Sunday, November 27, 2011

de Kooning: a Retrospective

at Amazon.com
Remember when  I wrote that the Diebenkorn book was perhaps the best exhibit catalog I'd ever seen? Well, de Kooning: a Retrospective, the catalog accompanying the MoMA's exhibit of de Kooning's work, might have topped it.

It should come as no surprise that a retrospective would be encyclopedic and this volume is. It starts with a great essay on de Kooning's life and work that my art pea-brain could appreciate but not fully comprehend. That's followed by a chronological  progression through the various periods of de Kooning's work including timelines and, of course, plates of the artwork.

What I found most intriguing were brief Methods and Materials articles about how particular paintings were made including cross sections of paint layers, x-rays, and forensic analysis of how paint was applied.

I won't bore you with the details. For my friends who think abstract art is simply a spontaneous eruption of paint, there is an interesting pencil study of a particular painting that demonstrates the forethought that de Kooning put into his work.
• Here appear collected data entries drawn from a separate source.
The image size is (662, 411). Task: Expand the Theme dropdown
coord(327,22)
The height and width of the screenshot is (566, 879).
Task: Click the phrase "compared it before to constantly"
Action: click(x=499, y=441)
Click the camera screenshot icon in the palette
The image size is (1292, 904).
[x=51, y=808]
I will share two works from the book that really caught my attention. The first isn't even a work on canvas. Woman 1951 is charcoal and pastel on paper. I just found it arresting. In case you're interested, it seems this 21.5 in. x 16 in. drawing sold for about $4 million in 2008.

de Kooning, Woman, 1951
The second was the black and white Painting 1948 which reminded me of Callum Innes' work in the Modern Art Museum of Fort Worth. (The similarities are more in technique and palette than composition.) Painting is the subject of one of the book's Methods and Materials sections that describes the limits of de Kooning's budget at the time limiting him to a bucket of black enamel and a bucket of white. The painterly description of Painting delves more into the "sum of resistances" and how the paint was applied and removed.